=== Section Start ===

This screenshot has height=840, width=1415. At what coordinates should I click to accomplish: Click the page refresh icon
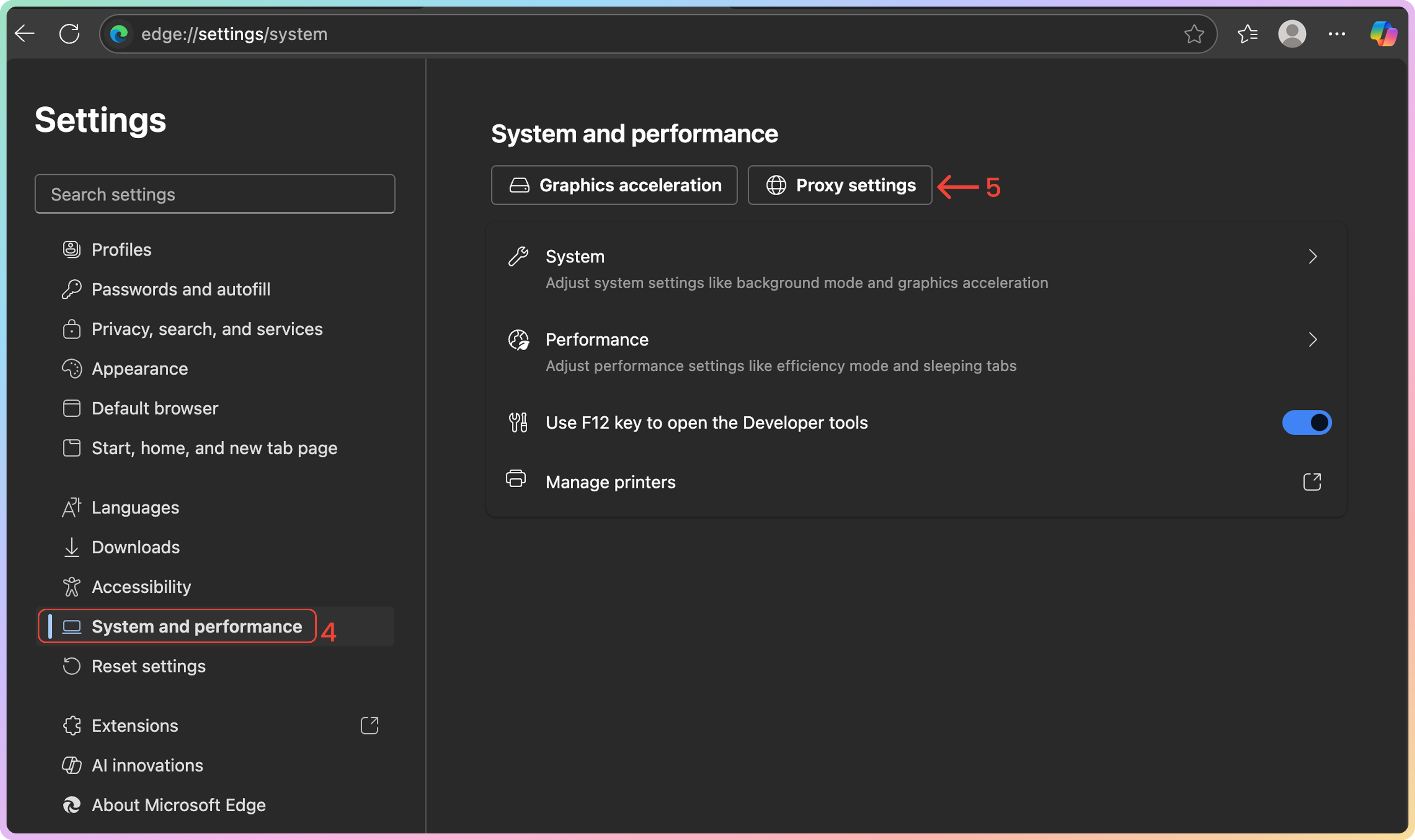(69, 34)
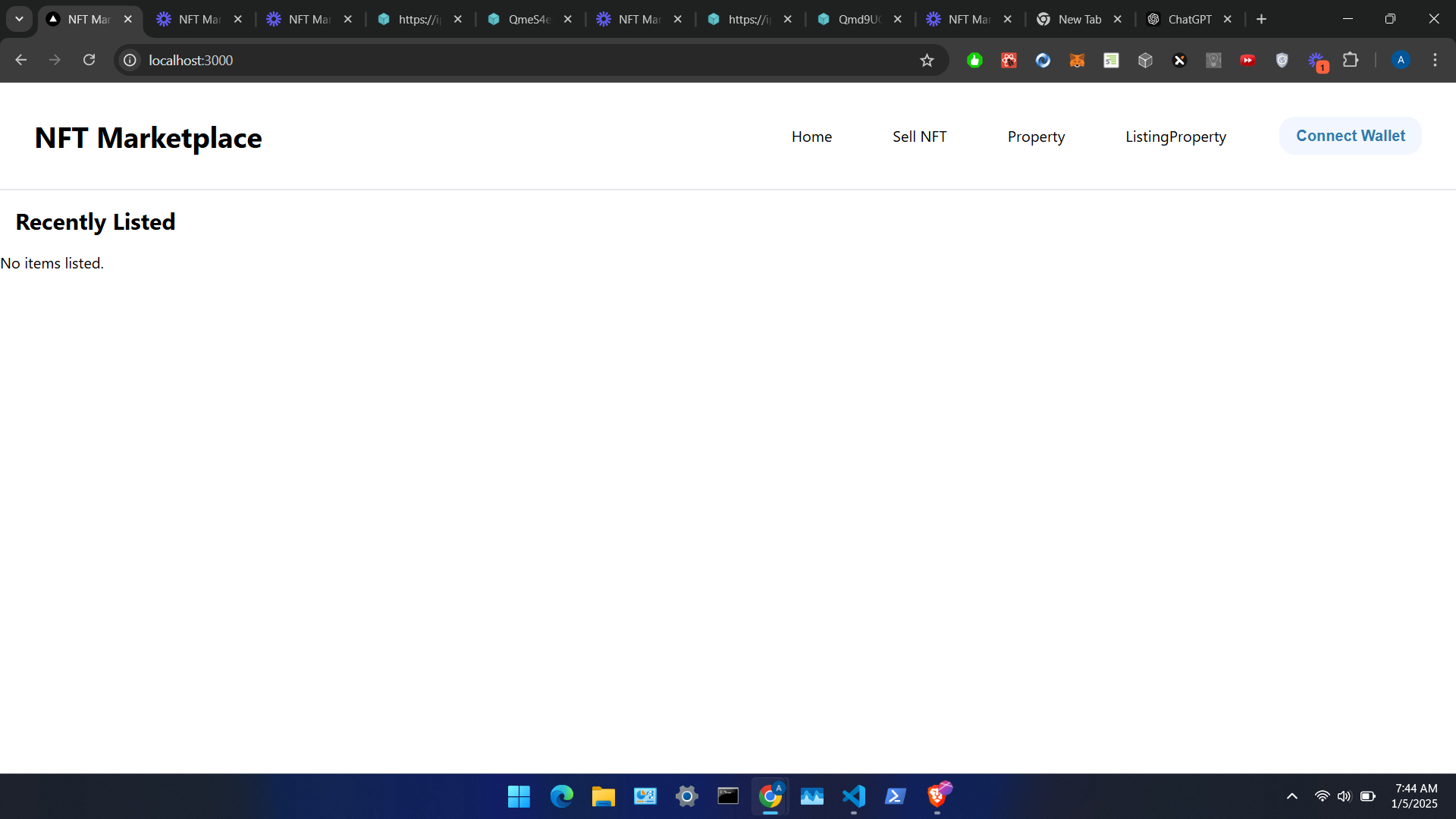This screenshot has width=1456, height=819.
Task: Expand the tab search dropdown arrow
Action: coord(19,19)
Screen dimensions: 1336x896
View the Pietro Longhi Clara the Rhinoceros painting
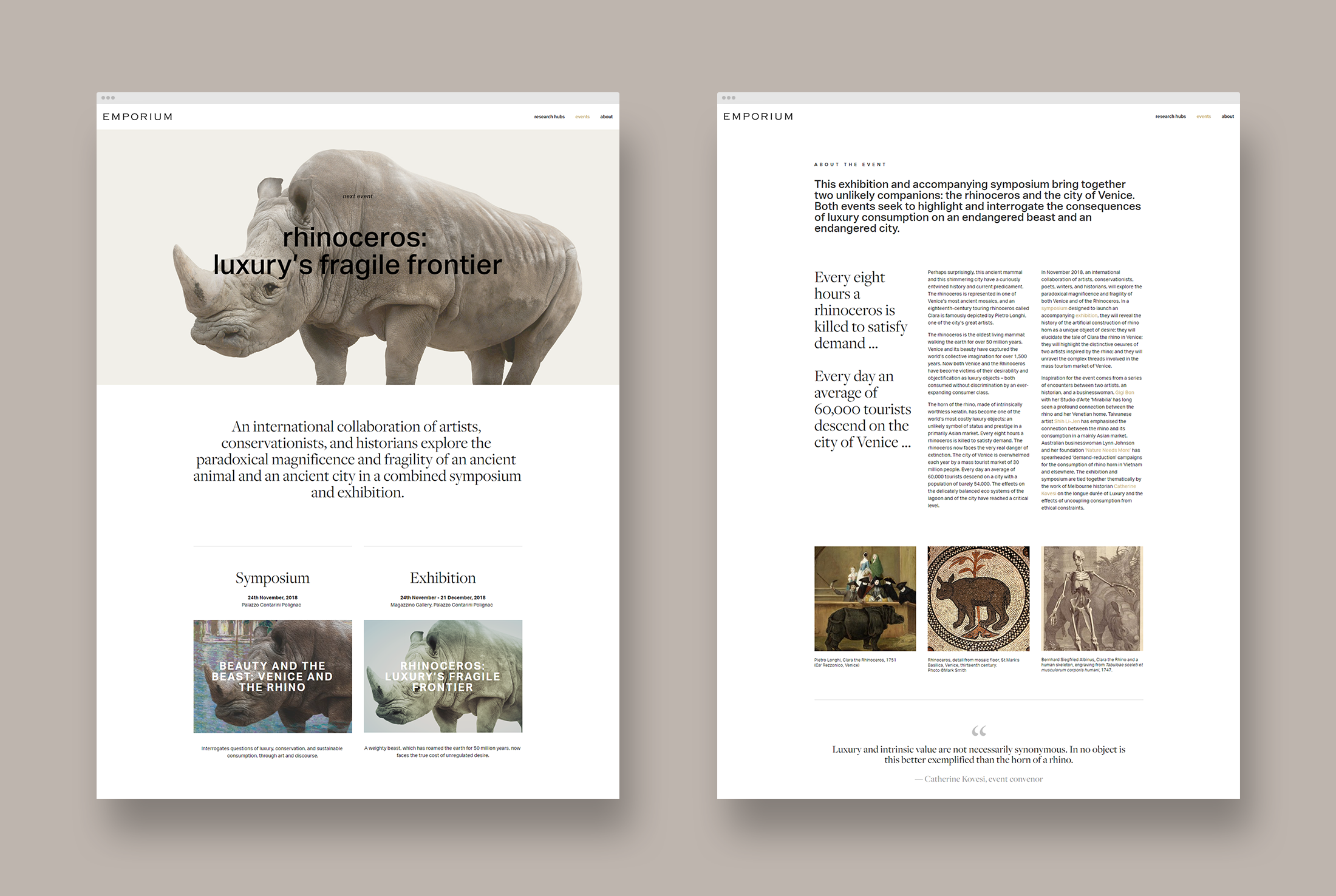coord(865,599)
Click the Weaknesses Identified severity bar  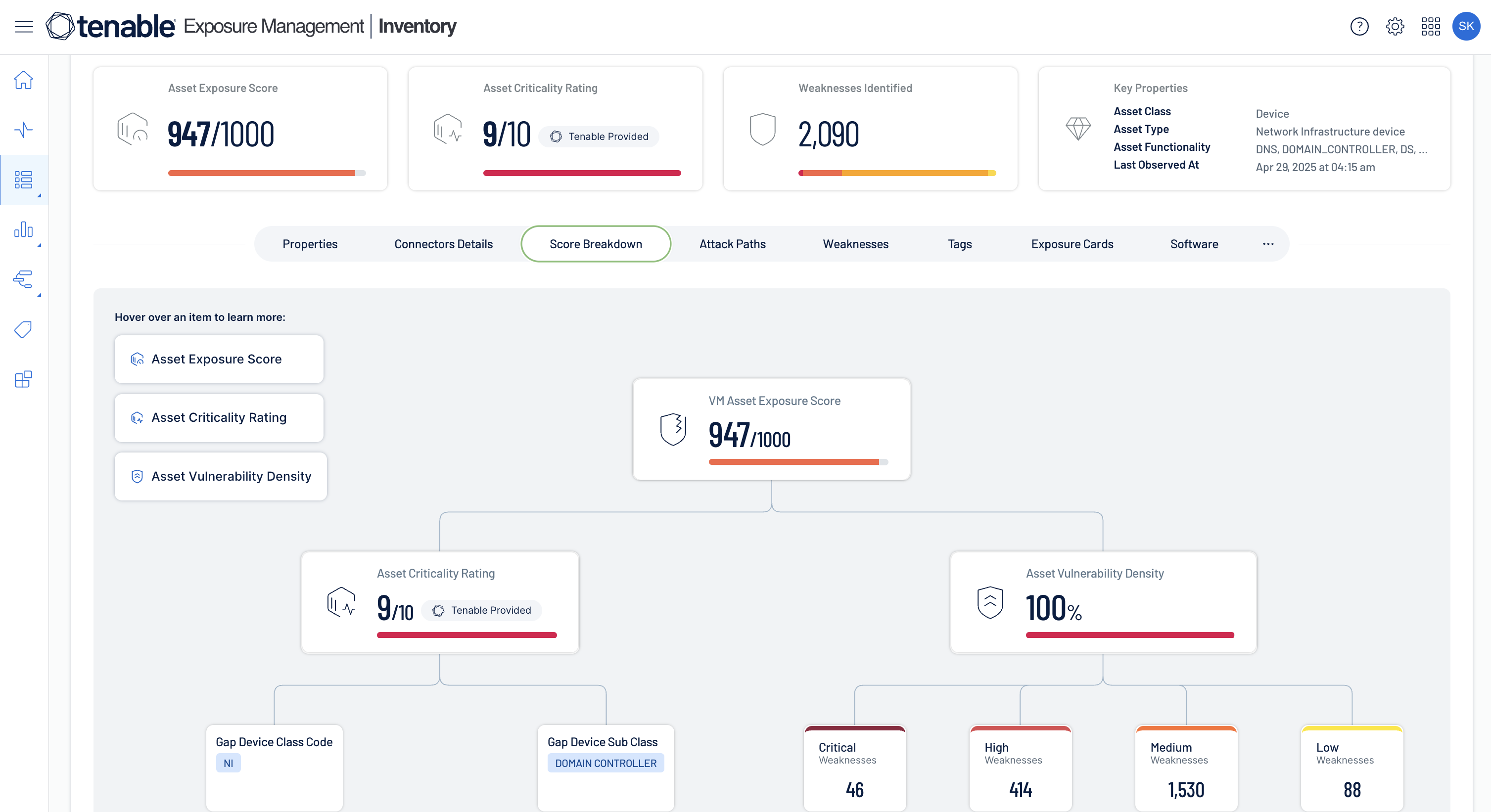[x=896, y=173]
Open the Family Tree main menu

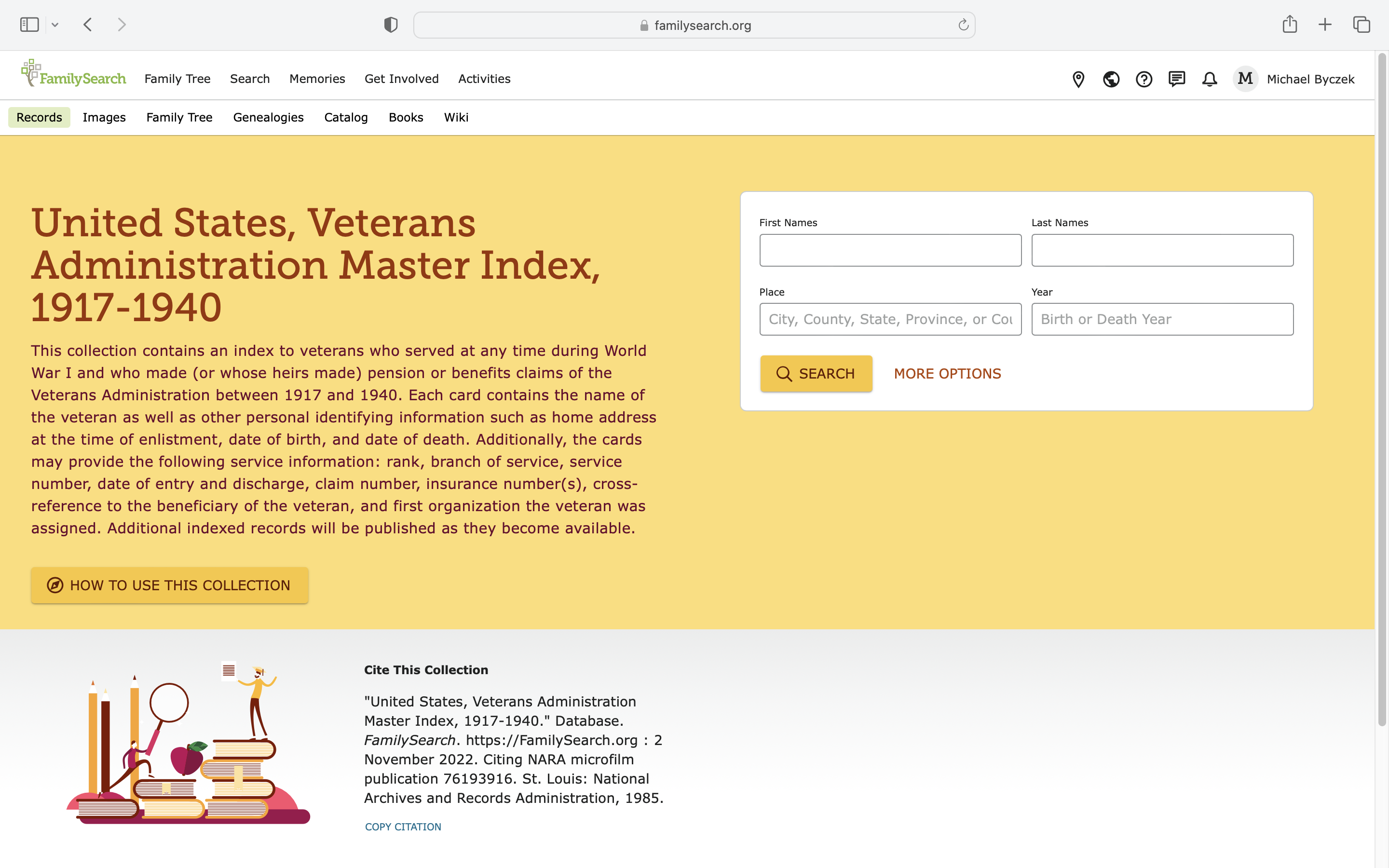point(177,79)
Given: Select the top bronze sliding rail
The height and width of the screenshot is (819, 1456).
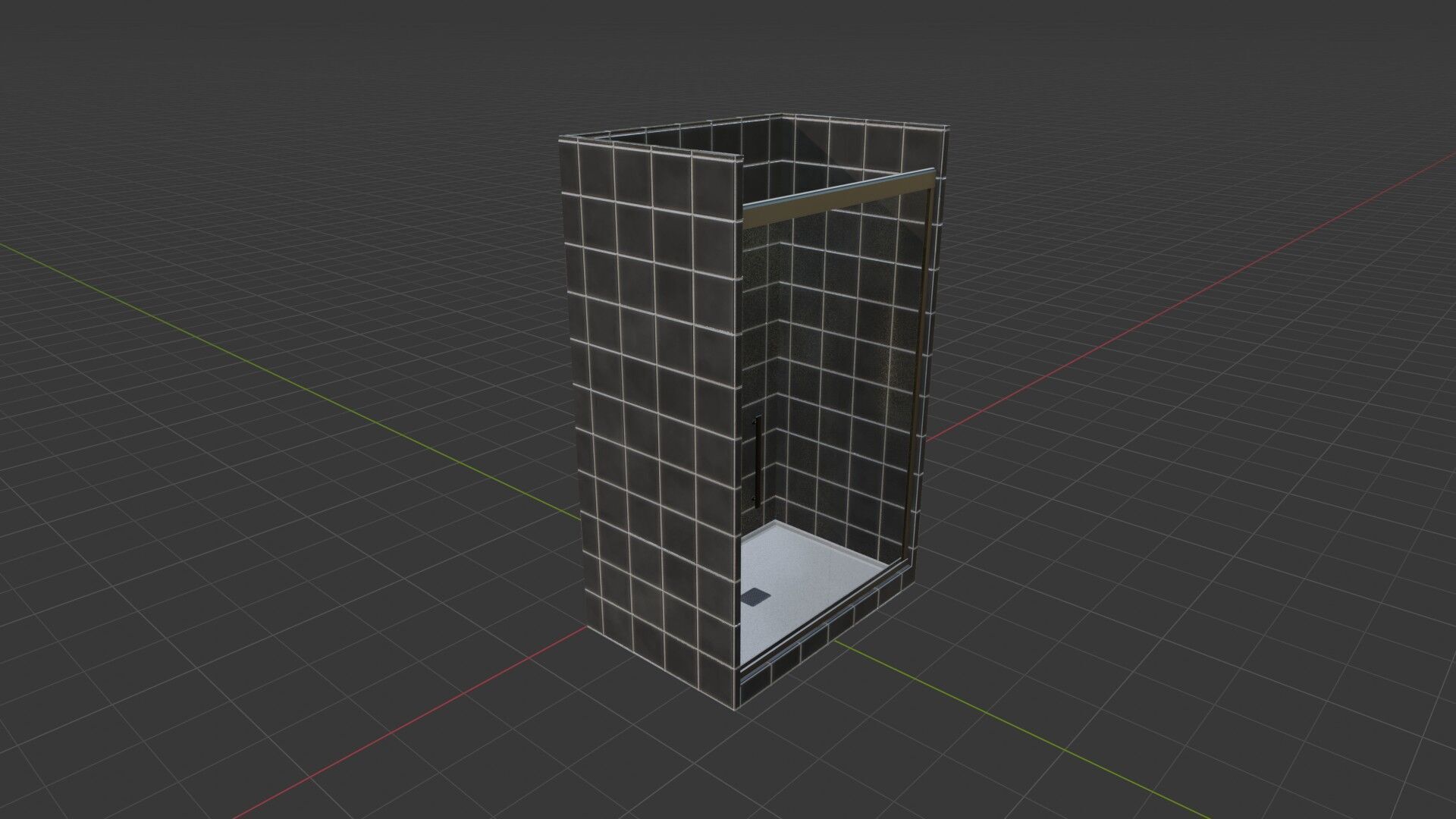Looking at the screenshot, I should click(x=838, y=197).
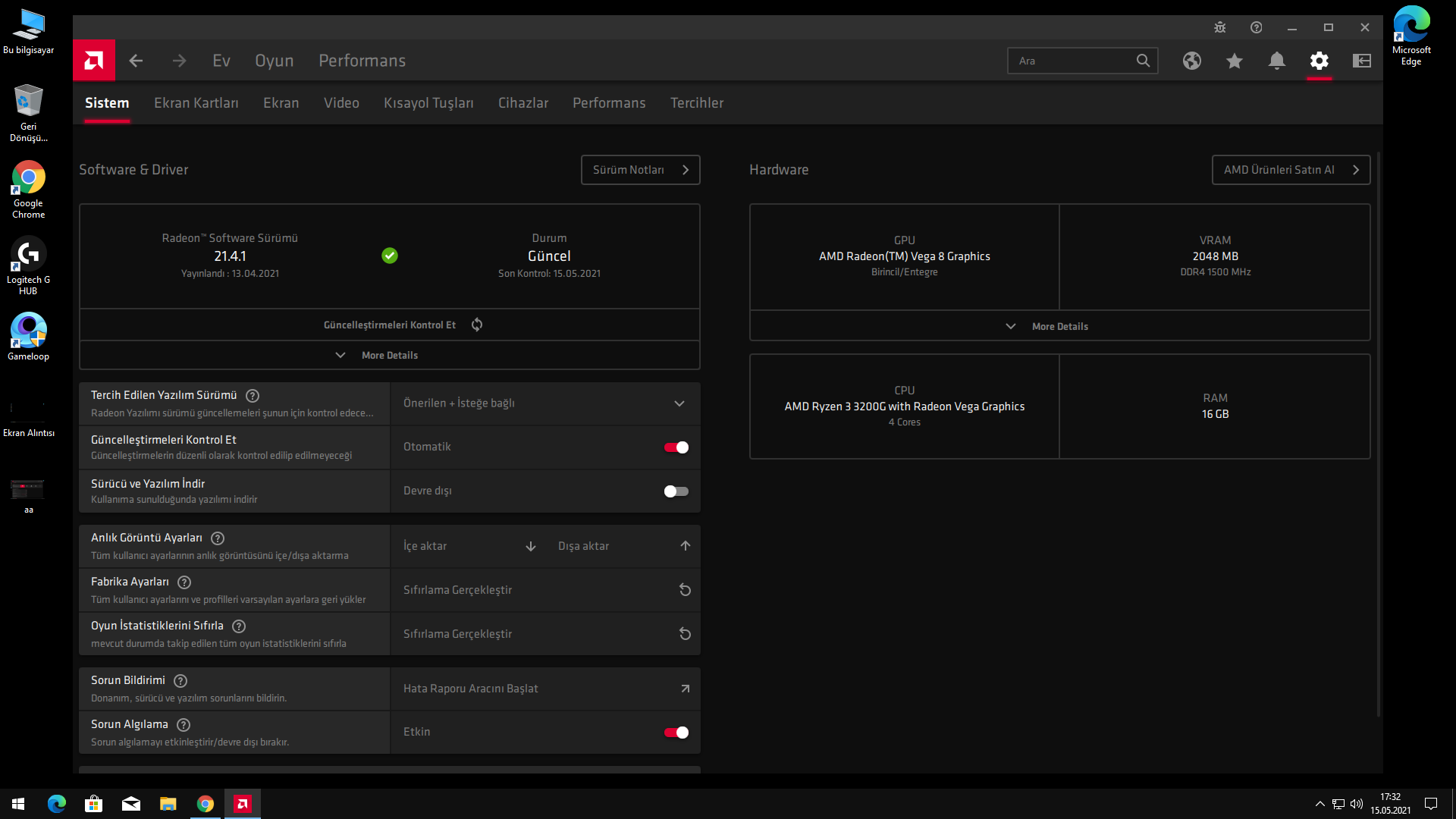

=== Section End ===

What is expected >> Copy, exactly and exclusively, the lines beginning with the one that contains "Open the Family Tree main menu" and ending with the last line of the listing; pictures are to be omitted.

Task result >>
Open the Family Tree main menu

point(177,79)
Given: Select the top bronze sliding rail
The height and width of the screenshot is (819, 1456).
Looking at the screenshot, I should click(x=838, y=197).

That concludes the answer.